The IoT design portfolio announced today starts with two cores based on the new ARMv8-M architecture. The M33 is a general-purpose, 32-bit processor with TrustZone technology, DSP extensions, and floating-point capability. It also offers a coprocessor interface for tightly coupling custom acceleration hardware. The M23 is a more basic core targeting ultra-low-power applications while still offering TrustZone protection. ARM said that the M23 is 75% smaller and 50% more efficient than the M33, and that both processors are suitable for functional safety applications.
The CyptoCell-312 can work with either core to further enhance security. The cell brings secure storage, key management, a true random number generator, and crypto acceleration to a chip design.
Along with the processor cores ARM has developed system IP that extends TrustZone security features beyond the core itself. The CoreLink SIE-200 bus is pre-verified with ARMv8-M processors and builds on the AHB5 bus matrix to provide hardware-enforced isolation between secure and non-secure applications and is configurable to meet a variety of architectural needs. The bus uses the AMBA protocol for per-transaction secure signaling through the system.
ARM has created of a complete IoT subsystem out of its core components. The IoT POP IP forms a reference design that outlines both the physical IP and the implementation methodologies developers will need to achieve a design with the appropriate power profile for a given application. Further, ARM has developed the CoreLink SSE-200 subsystem IP, which is based on an M33 processor with CryptoCell. The subsystem includes memory, peripherals, and a sub-one-volt Cordio 802.15.4 radio configurable to work with Bluetooth, ZigBee, and Thread systems. The subsystem has the support of software tailored to the design, including the mbed operating system, protocol stacks for the radio, security software, drivers, and power management features. The subsystem can be configured and implemented in an FPGA for rapid prototyping.
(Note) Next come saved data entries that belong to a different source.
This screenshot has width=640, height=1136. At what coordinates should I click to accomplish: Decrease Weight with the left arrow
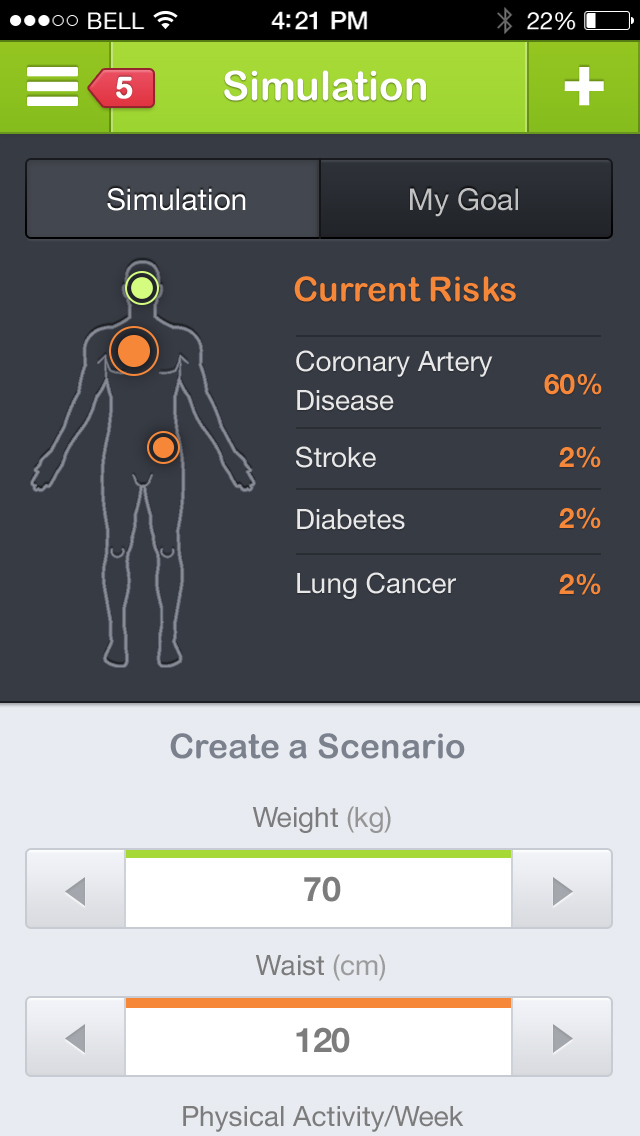75,890
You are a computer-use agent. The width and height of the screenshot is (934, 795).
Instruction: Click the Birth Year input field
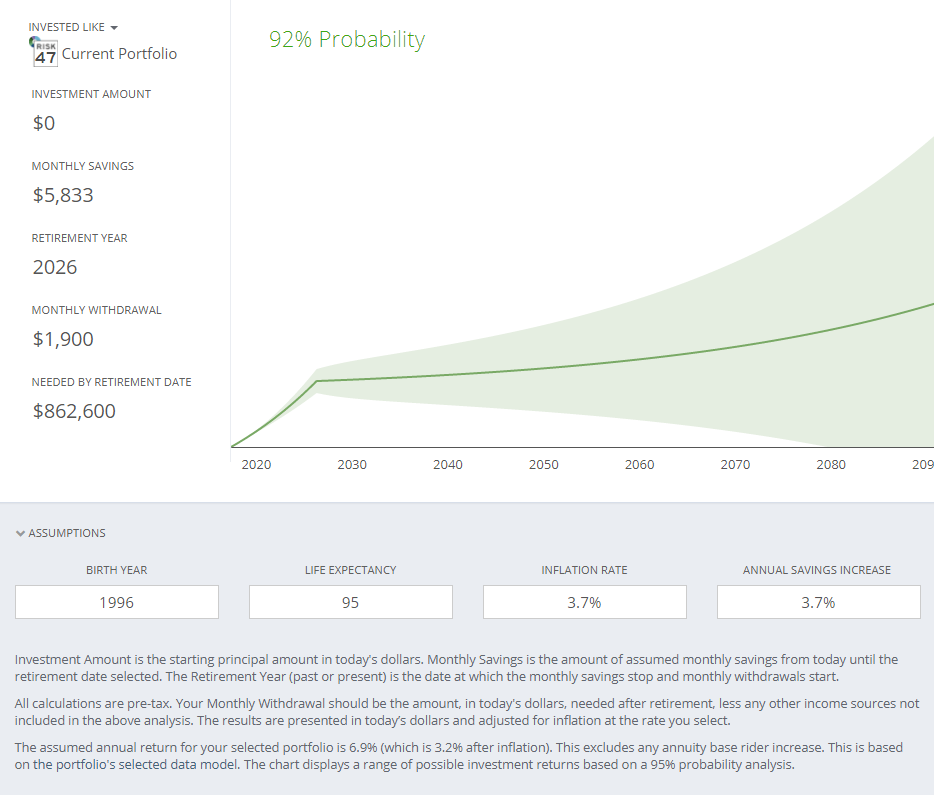coord(117,602)
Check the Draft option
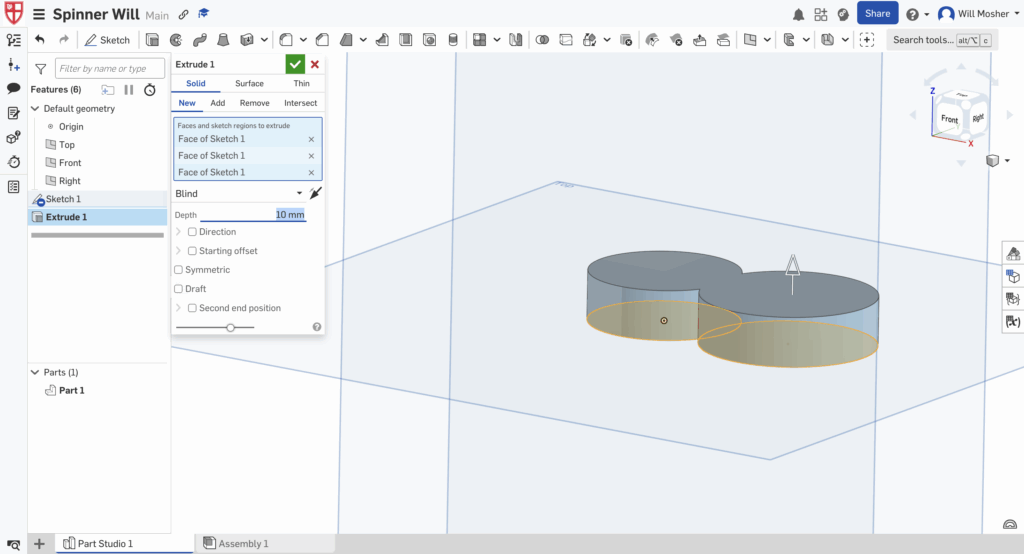Image resolution: width=1024 pixels, height=554 pixels. point(179,289)
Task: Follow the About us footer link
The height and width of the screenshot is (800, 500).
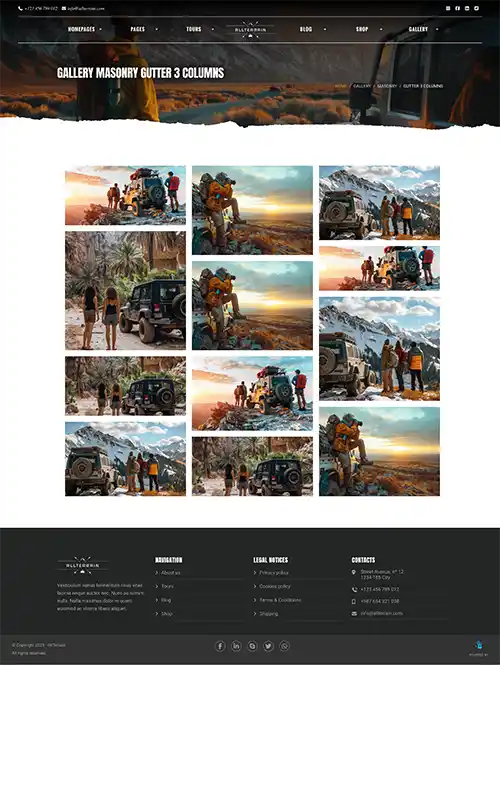Action: 171,573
In addition, ARM is introducing cloud support in the form of software as a service (SaaS). The mbed Cloud provides developers with a simple way of connecting to, securing, provisioning and updating their devices both during manufacturing and after deployment. The service provides secure communications with the IoT device as well as device maintenance, and forwards data to another cloud service of the developer's choice for handling the application and user interaction with the device and its data. While optimized for the ARMv8-M family included in the announcement, Nayampally said, mbed Cloud is able to work with any device architecture and any cloud service.
ARM's M23 and M33 cores are available now for broad licensing, as is the mbed OS5 operating system. The mbed Cloud service is scheduled to become available in Q1 of 2017.